Comte Raphaël · Ständerat · 2012-09-12
Comte Raphaël · Ständerat · Neuenburg · FDP-Liberale Fraktion · 2012-09-12
Wortprotokoll
Effectivement, nous n'avons pas de divergence sur le fond. La seule question qui se pose est de savoir s'il faut munir cette disposition de la clause d'urgence. La majorité a exprimé son souhait d'avoir le moins de divergences possible avec le Conseil national. C'est un voeu tout à fait louable, mais encore faut-il qu'on reste dans les limites de ce que prévoit la Constitution. Si le Conseil national adopte une disposition qui s'avère contraire à la Constitution, je pense qu'il est de notre devoir de corriger le tir et de faire en sorte que nous respections l'article 165 de la Constitution qui définit clairement les cas où l'urgence peut être déclarée.

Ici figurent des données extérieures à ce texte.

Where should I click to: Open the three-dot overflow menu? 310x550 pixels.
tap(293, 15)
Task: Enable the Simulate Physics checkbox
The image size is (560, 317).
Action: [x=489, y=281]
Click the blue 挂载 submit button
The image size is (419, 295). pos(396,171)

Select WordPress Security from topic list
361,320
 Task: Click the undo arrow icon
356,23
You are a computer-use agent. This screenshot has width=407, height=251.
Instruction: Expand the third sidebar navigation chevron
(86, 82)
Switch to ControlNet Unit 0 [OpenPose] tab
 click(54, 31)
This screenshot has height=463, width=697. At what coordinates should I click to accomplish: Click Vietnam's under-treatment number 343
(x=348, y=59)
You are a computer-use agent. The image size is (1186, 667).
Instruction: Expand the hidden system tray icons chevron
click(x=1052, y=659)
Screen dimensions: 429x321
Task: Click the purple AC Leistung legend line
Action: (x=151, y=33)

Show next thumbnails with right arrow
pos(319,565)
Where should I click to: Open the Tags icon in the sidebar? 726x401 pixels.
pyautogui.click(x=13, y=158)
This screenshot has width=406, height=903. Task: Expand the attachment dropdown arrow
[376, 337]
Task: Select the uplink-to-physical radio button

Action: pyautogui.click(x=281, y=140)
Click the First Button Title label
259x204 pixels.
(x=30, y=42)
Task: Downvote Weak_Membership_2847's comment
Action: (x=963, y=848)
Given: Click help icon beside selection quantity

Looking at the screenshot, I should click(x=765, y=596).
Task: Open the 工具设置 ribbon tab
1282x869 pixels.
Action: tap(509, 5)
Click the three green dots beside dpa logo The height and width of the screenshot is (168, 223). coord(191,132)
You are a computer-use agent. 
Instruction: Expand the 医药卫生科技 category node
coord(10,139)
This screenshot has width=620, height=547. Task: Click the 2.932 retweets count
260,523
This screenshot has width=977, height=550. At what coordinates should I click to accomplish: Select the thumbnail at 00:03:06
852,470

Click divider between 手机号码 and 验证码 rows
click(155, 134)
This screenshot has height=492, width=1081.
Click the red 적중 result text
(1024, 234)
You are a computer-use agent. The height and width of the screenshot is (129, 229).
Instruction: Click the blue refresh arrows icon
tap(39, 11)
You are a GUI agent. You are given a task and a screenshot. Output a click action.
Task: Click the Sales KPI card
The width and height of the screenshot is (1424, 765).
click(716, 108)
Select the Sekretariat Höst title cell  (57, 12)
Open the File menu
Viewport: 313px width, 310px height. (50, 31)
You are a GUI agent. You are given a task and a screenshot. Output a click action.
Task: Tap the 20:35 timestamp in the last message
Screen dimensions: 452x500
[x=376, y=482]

Je ne veux pas revenir sur l'ensemble des conditions requises pour qu'une loi soit déclarée urgente puisque nous en avons parlé dans le débat d'entrée en matière, mais je me permettrai de lire simplement les quelques phrases que l'Office fédéral de la justice a mentionnées dans son avis de droit, qui me paraissent importantes. Du reste, le Conseil national a introduit ces dispositions sans que cet avis de droit ait été demandé. L'Office fédéral de la justice dit la chose suivante: "L'adaptation de l'article 3 alinéa 3 LAsi vise les personnes venant d'Erythrée. La pratique de l'ODM et la jurisprudence du Tribunal administratif fédéral excluent déjà que l'on reconnaisse une sanction pénale encourue pour refus de servir, à elle seule, comme motif d'asile. Si une personne se voit infliger, ou risque de se voir infliger, pour avoir refusé de servir ou avoir déserté, une peine excessivement sévère en raison de sa race, de sa religion, de sa nationalité, de son appartenance à un groupe social ou de ses convictions politiques, l'asile lui sera toujours accordé en Suisse après l'entrée en vigueur du nouvel article 3 alinéa 3. Vu la situation politique actuelle en Erythrée, les requérants d'asile de ce pays obtiennent souvent le statut de réfugié. L'article 3 alinéa 3 précisera donc la pratique actuelle. Son entrée en vigueur immédiate ne réduira guère le nombre de demandes d'asile en provenance de cet Etat. Il manque donc de raisons suffisantes pour déclarer urgente cette disposition."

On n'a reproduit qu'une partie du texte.